Makes sense. Anyone who's taken a marketing or buisness class (or hell, just follows technology trends/prices) understands that when you have a hot new technology, you charge serious $$$ for it, trying to recoup your R&D as much as possible, and to bleed the early adopters dry, because, well, you charge what the market will bear. Ultimately, A/V people will buy these. Buisnesses will buy them for their purposes, and you'll start to see them in super high end laptops as the price begins to drop over the next two years. After three to five years, with the initial costs (manufacturing, R&D) paid off, the price will drop so that they can offer their product to a different market, ala the consumer market.
Does this happen often? Heck, I probably could have saved myself some time and just copied and pasted a similar argument from the early-flat panel LCD era on slashdot. Or the 4GB compact flash era. Or...

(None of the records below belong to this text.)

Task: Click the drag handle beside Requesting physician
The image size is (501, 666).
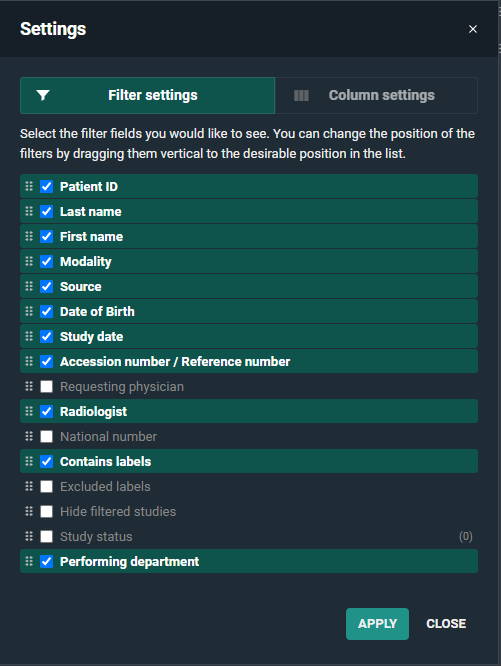Action: pyautogui.click(x=29, y=386)
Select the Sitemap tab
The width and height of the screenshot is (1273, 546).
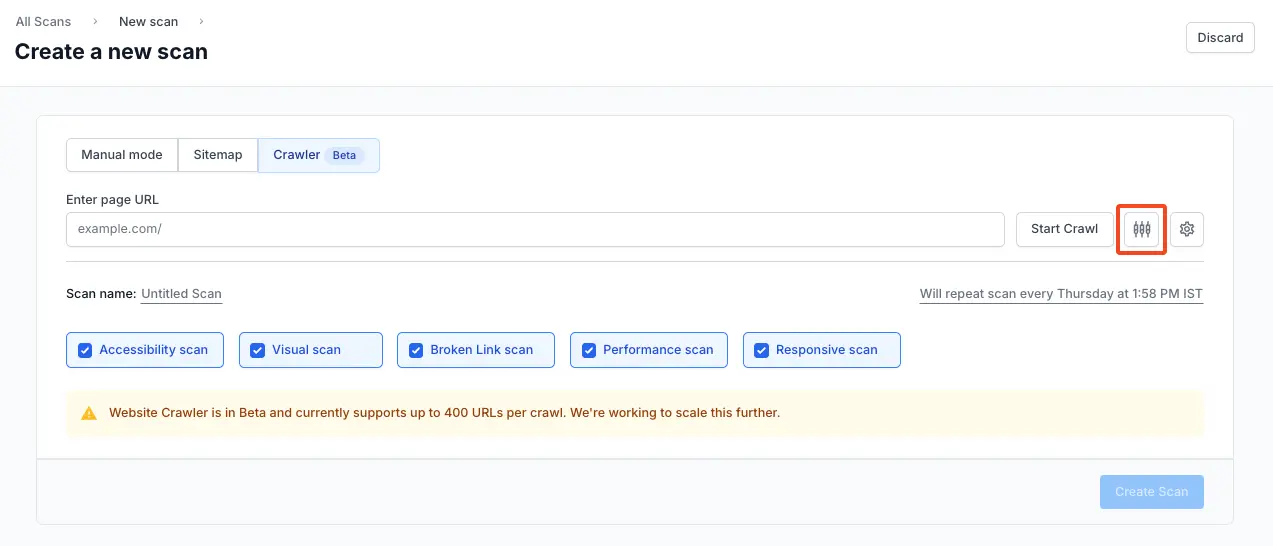(218, 155)
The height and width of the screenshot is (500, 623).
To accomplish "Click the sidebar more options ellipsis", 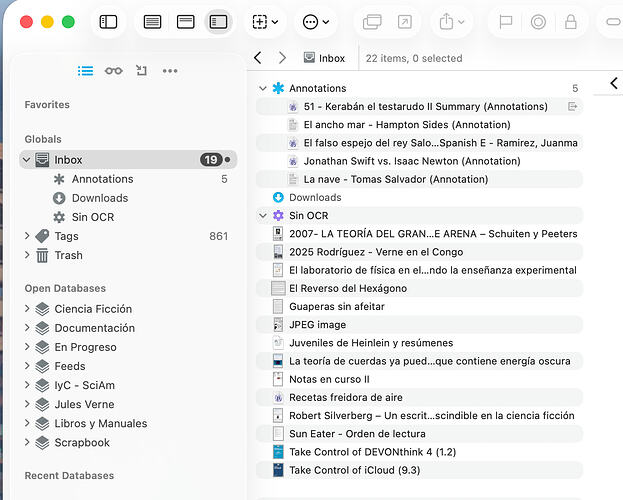I will tap(170, 71).
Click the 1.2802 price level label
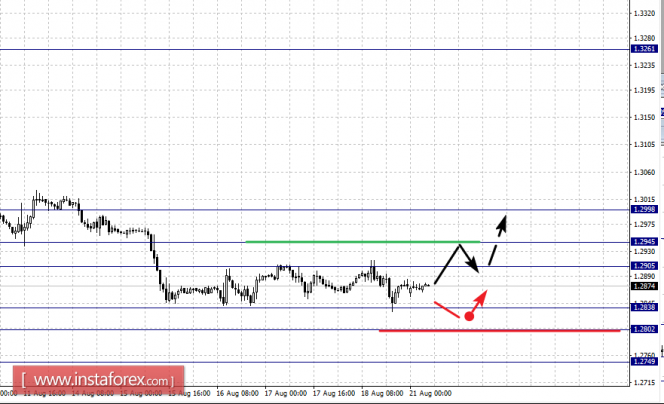 644,329
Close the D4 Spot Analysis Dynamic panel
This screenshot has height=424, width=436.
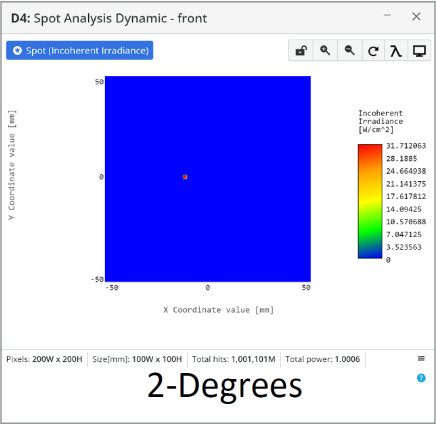click(416, 16)
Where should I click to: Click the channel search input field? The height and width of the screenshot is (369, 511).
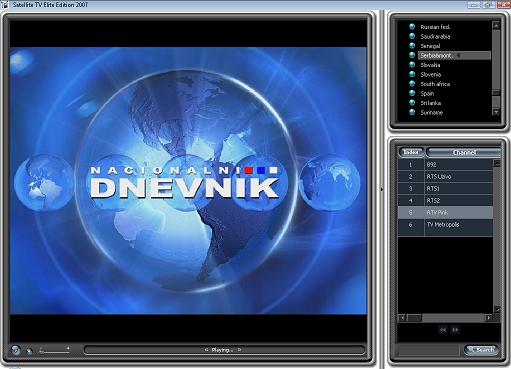click(429, 350)
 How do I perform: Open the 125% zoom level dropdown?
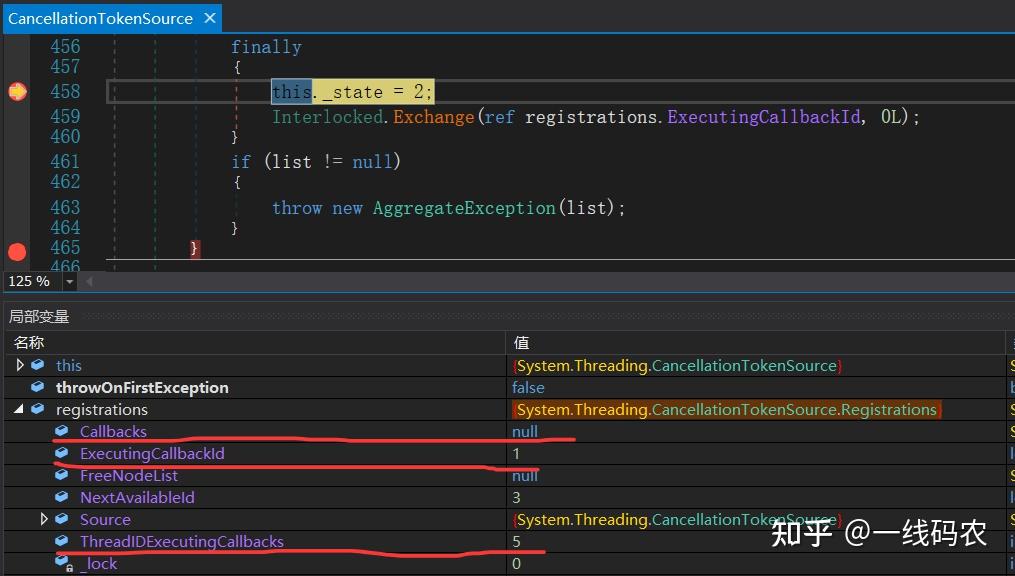click(68, 281)
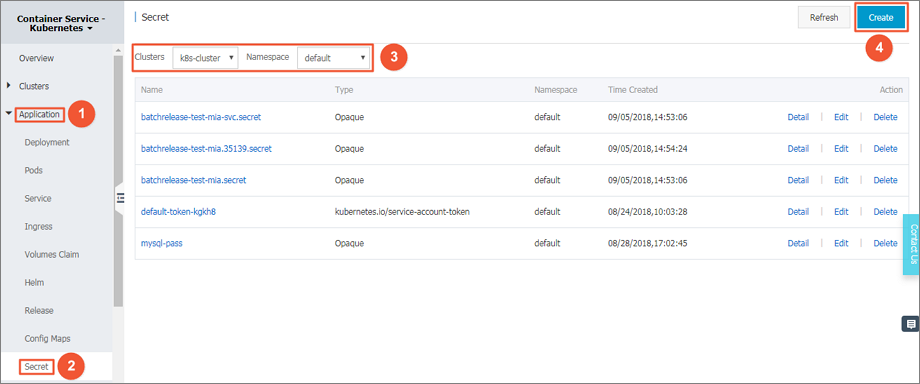Open the Clusters k8s-cluster dropdown
This screenshot has height=384, width=920.
205,58
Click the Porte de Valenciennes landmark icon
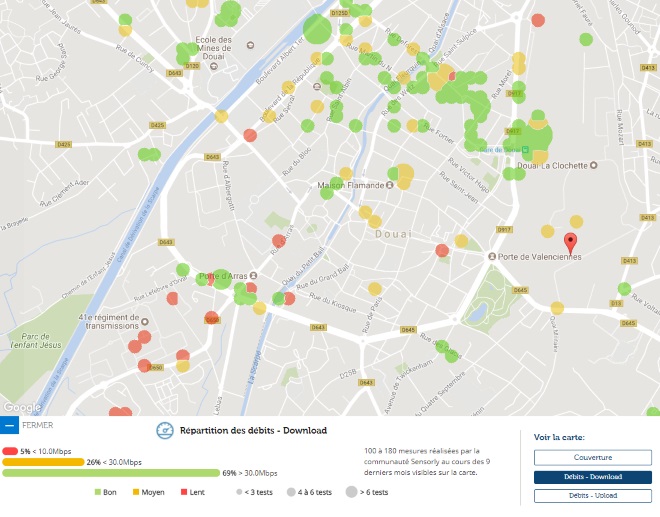This screenshot has width=660, height=517. tap(492, 256)
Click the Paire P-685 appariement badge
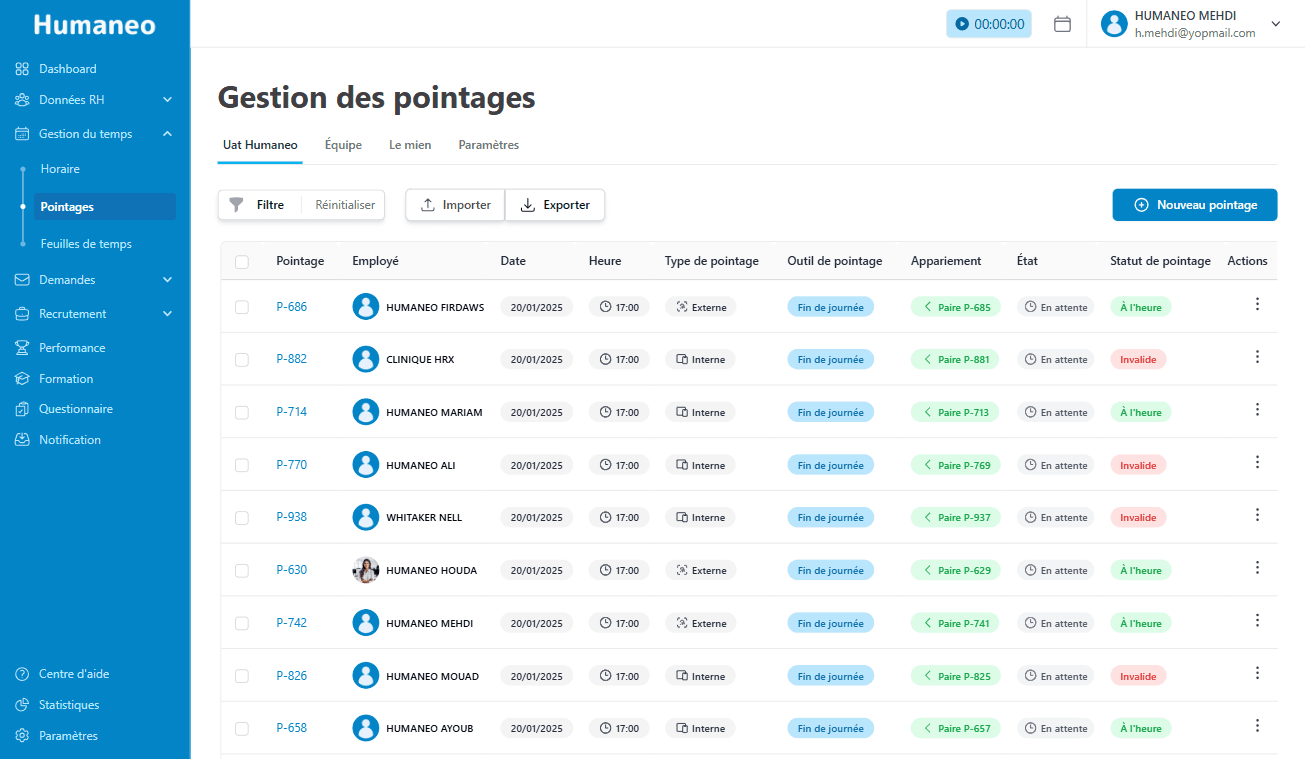This screenshot has width=1305, height=759. pos(955,306)
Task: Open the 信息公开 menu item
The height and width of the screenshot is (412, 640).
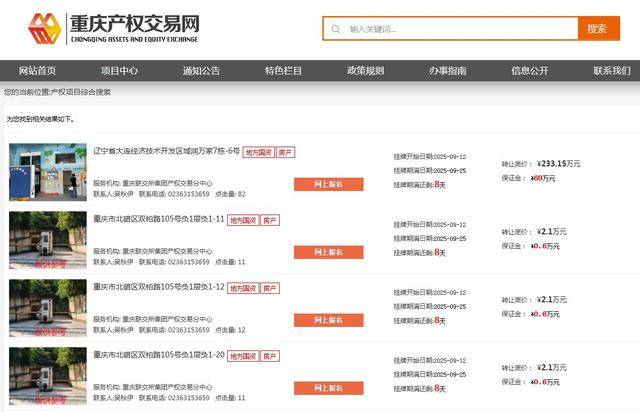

Flash drives are the Next Big Thing. In three years' time, Western Digital and Seagate will be dropping their prices to stay competitive with Samsung's superior technology. In six years you'll be able to tell middle schoolers "i remember when ALL computers came with hard drives that spun on big (3.5) magnetic discs!". Floppies died two years ago, hard drives will bit it shortly.
I know you're kidding, but I'm excited about keeping my rapidly aging 2001 powerbook on the road by upgrading it's 20gb traditional hard drive with a 32gb flash drive in a year's time. When the battery was new, I could get 5 hours of web surfing time in with the HD spun down. I suspect a flash drive would use even less energy than a hard drive in idle mode.
The other thing people haven't mentioned, is that many laptops use 4200 or 5400rpm drives to conserve power, which often become the limiting factor for speed on the laptop. Currently I use a 7200rpm external drive over firewire, and I picked up about a 15% increase in "percieved speed" according to my Hadlock-meter. A flash drive would give me the same sort of performance on the road, without the need for a bulky external drive + wall wart.
Somebody's been reading a bit too much Neal Stephenson lately.
I'll admit I don't have any real experience with it, but as I understand it, iCal supports webDAV servers other than .mac; Perhaps you could "roll your own" webDAV server, which both entorage and ical talk to?